In children, idiopathic HGH deficiency is the most common. In adult-onset, HGH deficiency typically presents as a constellation of hypopituitary deficiencies. The triggering incident is typically a pituitary adenoma, most likely a prolactinoma.
However, other treatments, such as radiation therapy or surgery, might be the cause. Childhood onset is associated with decreased growth of all skeletal structures, leading to dwarfism. Adult-onset HGH deficiency is less easily diagnosed as it has no single identifying feature that is pathognomonic.
Typically adults have decreased skeletal muscle and increased fat mass in visceral tissue as well as decreased bone density and remodelling, which leads to osteoporosis. Dyslipidemia and insulin resistance are prevalent, which lead to secondary cardiovascular dysfunction, depressed mood, increased anxiety, and a lack of energy.
How are Peptides Administered?
Many peptides are administered through subcutaneous injection, some can also be taken orally or topically.
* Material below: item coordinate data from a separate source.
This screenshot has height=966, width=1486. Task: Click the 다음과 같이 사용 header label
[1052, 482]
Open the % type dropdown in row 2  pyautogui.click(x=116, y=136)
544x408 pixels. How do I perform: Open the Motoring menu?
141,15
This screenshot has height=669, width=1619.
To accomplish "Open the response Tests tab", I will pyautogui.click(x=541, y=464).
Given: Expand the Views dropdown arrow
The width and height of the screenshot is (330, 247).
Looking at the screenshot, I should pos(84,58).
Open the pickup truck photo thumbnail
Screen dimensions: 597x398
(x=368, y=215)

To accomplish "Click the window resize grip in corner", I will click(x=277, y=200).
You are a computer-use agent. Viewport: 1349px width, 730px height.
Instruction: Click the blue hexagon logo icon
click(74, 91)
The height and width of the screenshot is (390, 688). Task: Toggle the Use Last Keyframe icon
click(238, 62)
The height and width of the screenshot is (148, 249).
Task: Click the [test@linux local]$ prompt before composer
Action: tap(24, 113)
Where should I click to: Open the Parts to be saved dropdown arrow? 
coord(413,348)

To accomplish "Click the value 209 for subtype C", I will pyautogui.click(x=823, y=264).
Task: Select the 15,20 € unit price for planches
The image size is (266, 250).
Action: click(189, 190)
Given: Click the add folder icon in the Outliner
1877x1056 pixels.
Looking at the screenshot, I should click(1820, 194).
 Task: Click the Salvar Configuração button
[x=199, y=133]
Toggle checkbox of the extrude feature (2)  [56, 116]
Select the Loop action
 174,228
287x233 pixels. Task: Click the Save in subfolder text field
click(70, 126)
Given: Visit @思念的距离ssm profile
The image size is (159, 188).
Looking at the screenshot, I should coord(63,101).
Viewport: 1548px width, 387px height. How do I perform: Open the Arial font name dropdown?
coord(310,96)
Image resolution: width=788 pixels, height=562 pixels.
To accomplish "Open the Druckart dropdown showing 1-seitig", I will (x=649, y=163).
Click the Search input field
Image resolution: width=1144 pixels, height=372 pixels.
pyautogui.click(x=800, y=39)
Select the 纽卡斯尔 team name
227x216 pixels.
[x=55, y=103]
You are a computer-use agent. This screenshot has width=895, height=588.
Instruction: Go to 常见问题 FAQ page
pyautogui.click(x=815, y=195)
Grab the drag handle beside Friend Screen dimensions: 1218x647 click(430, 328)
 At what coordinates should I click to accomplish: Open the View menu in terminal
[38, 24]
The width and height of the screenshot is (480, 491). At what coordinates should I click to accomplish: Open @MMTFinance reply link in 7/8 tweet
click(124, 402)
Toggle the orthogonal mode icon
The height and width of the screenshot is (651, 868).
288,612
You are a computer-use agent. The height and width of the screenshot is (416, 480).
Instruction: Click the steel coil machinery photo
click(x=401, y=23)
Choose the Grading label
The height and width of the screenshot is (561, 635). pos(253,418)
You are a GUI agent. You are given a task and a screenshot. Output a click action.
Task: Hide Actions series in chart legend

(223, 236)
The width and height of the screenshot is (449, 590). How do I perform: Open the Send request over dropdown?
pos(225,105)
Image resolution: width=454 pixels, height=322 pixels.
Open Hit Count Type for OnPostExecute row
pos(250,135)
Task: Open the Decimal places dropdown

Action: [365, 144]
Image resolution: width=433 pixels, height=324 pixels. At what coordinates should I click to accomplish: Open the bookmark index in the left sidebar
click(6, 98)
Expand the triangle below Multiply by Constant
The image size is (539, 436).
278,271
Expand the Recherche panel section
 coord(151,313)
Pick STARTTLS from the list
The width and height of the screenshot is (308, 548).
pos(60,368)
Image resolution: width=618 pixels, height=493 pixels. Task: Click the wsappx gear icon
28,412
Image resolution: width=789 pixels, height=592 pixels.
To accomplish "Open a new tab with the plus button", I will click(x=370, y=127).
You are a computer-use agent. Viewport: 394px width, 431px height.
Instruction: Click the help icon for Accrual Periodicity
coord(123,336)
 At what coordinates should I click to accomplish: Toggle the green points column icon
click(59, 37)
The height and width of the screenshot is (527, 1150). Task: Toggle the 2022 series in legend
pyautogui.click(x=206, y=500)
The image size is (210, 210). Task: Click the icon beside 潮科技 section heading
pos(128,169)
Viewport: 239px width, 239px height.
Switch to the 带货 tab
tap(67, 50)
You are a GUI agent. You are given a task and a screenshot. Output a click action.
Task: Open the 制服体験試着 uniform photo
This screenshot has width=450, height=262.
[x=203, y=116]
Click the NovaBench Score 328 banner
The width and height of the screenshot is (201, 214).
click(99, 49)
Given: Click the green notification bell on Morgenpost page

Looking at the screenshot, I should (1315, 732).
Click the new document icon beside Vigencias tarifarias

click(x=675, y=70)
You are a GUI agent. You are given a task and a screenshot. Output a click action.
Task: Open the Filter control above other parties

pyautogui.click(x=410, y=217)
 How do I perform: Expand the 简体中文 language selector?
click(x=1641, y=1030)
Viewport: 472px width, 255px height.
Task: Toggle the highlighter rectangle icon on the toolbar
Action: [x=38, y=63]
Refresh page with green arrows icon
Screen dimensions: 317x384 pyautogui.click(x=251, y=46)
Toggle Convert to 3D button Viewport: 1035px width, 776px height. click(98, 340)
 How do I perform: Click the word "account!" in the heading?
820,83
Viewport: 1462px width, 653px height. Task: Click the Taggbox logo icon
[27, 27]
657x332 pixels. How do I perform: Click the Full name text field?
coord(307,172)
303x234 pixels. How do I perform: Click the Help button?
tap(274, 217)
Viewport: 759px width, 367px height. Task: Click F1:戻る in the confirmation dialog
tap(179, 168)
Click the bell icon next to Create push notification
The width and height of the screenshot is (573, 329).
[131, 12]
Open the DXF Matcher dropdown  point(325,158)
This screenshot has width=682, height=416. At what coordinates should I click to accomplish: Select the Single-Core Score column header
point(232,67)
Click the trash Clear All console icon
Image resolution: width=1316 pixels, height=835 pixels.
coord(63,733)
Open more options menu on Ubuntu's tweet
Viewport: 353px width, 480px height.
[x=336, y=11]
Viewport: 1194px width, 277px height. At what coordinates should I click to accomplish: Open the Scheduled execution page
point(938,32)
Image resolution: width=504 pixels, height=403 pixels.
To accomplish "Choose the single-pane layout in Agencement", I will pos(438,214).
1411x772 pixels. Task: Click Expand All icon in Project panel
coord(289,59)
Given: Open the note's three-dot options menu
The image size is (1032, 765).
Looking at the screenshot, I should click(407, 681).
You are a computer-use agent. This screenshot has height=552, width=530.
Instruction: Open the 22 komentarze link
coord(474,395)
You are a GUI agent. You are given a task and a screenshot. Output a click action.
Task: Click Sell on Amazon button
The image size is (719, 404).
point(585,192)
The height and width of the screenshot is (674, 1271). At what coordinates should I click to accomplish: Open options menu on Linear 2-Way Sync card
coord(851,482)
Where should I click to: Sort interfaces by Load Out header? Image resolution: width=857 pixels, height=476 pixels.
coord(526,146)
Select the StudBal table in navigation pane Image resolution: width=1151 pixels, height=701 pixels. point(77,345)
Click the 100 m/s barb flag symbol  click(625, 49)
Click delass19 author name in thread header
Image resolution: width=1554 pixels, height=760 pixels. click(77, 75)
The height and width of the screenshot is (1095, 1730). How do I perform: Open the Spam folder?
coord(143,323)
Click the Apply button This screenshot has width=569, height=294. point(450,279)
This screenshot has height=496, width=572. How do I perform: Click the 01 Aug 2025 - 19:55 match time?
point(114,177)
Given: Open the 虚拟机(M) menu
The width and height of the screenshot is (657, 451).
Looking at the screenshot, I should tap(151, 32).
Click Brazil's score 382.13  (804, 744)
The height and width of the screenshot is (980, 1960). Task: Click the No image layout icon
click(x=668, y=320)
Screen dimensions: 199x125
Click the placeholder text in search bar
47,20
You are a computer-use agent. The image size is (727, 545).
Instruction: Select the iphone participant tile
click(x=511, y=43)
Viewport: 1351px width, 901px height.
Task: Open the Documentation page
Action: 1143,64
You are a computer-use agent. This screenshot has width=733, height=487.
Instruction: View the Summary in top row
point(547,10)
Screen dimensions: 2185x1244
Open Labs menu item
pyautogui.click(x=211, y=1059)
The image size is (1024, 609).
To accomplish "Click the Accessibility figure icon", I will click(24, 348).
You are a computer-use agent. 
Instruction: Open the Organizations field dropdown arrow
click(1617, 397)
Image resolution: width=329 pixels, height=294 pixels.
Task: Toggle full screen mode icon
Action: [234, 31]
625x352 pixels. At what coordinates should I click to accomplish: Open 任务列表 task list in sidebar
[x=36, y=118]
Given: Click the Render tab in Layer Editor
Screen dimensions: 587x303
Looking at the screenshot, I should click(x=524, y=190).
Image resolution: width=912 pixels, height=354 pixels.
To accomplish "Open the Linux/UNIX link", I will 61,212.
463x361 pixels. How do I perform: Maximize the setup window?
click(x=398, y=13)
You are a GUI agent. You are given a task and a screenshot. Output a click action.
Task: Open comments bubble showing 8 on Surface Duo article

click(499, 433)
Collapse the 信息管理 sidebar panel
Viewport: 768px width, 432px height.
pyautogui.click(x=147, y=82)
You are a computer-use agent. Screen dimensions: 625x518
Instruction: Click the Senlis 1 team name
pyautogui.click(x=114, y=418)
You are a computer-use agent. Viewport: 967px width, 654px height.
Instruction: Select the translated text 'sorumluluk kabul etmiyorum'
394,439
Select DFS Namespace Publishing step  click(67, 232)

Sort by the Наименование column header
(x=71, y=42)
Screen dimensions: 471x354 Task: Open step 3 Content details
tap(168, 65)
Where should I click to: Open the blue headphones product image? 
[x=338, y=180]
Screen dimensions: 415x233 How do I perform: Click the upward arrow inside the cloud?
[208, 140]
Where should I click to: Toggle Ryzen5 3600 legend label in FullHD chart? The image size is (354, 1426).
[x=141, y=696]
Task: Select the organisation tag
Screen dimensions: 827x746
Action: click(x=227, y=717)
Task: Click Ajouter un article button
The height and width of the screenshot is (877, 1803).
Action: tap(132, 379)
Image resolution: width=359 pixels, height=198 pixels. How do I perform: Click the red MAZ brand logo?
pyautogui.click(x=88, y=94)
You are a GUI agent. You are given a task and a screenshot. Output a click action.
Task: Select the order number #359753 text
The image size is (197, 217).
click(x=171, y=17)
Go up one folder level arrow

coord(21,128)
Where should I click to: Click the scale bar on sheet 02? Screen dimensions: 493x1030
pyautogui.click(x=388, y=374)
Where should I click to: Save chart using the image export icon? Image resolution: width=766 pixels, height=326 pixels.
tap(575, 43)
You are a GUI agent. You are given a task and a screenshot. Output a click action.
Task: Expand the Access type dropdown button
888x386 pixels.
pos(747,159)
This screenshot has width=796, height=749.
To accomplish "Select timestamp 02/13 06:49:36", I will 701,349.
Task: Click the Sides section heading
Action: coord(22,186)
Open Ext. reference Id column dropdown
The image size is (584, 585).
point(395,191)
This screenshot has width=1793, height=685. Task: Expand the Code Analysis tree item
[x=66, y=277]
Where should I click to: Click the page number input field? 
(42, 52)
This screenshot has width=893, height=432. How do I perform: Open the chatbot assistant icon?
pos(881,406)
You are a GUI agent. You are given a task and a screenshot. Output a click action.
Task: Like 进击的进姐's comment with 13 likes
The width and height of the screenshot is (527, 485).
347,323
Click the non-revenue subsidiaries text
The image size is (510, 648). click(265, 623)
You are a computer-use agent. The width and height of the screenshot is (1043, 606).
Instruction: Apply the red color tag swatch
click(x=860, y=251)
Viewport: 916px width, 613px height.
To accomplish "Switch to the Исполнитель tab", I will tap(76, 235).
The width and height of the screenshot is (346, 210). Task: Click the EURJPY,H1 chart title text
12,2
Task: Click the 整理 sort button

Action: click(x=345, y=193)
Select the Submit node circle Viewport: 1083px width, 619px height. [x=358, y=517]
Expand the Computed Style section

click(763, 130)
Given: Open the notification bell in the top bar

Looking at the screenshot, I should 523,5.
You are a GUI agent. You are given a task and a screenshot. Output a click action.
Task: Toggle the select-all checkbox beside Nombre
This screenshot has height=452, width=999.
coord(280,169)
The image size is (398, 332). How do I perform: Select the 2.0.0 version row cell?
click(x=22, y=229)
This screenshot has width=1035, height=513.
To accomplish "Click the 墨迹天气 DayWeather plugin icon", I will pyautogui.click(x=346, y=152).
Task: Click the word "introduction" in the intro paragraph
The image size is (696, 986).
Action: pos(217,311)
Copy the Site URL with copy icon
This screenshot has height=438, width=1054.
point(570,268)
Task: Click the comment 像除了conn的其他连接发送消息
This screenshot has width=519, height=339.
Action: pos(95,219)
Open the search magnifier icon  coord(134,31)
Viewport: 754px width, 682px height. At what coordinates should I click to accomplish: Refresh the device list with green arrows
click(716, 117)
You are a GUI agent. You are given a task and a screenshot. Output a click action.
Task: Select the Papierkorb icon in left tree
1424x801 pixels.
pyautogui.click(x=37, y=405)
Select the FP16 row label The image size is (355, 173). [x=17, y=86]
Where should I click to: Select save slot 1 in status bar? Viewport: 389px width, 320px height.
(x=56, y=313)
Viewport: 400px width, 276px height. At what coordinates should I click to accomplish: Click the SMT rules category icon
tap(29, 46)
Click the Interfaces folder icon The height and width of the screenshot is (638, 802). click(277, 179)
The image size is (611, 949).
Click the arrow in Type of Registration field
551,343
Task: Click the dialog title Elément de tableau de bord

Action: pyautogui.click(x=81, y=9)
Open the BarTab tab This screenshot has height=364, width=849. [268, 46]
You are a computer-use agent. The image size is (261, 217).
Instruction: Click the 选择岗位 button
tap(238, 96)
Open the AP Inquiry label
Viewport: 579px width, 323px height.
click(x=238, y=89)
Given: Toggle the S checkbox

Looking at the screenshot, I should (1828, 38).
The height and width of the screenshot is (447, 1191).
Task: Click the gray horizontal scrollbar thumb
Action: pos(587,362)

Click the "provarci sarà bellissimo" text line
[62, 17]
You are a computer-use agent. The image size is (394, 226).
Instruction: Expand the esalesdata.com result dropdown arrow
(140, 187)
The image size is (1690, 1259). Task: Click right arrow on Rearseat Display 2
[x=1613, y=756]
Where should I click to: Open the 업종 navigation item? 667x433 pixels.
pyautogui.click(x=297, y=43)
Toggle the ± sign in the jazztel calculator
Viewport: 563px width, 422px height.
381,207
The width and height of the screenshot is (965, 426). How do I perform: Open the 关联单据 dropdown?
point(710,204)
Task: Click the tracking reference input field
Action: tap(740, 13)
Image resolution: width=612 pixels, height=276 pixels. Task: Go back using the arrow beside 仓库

The frequency and dosage vary from peptide to peptide.
Are there any side effects of long-term use of HGH?
Long-term use of HGH gel may cause side effects such as skin irritation, redness, and subcutaneous lipoatrophy in patients. HGH is a human growth hormone, responsible for the development of human organs, posture and height. Hormone levels will decline with age. Eating HGH anti-ageing gel is to supplement the body’s hormones. In addition to anti-ageing, it can also strengthen muscles, reduce body fat, prevent heart disease, stroke and lower blood pressure
1.Baltaci AK, Mogulkoc R, Baltaci SB. Review: The role of zinc in the endocrine system. Pak J Pharm Sci. 2019 Jan;32(1):231-239.
2.Vanderkuur JA, Butch ER, Waters SB, Pessin JE, Guan KL, Carter-Su C. Signaling molecules involved in coupling growth hormone receptor to mitogen-activated protein kinase activation. Endocrinology. 1997 Oct;138(10):4301-7.
3.Binder G. Noonan syndrome, the Ras-MAPK signalling pathway and short stature. Horm Res. 2009 Apr;71 Suppl 2:64-70.
4.Al Aboud AM, Zito PM. StatPearls [Internet]. StatPearls Publishing; Treasure Island (FL): Nov 15, 2021. Alopecia.
5.Han Y, Leaman DW, Watling D, Rogers NC, Groner B, Kerr IM, Wood WI, Stark GR. Participation of JAK and STAT proteins in growth hormone-induced signalling. J Biol Chem. 1996 Mar 08;271(10):5947-52.
6.Ayuk J, Sheppard MC. Growth hormone and its disorders. Postgrad Med J. 2006 Jan;82(963):24-30.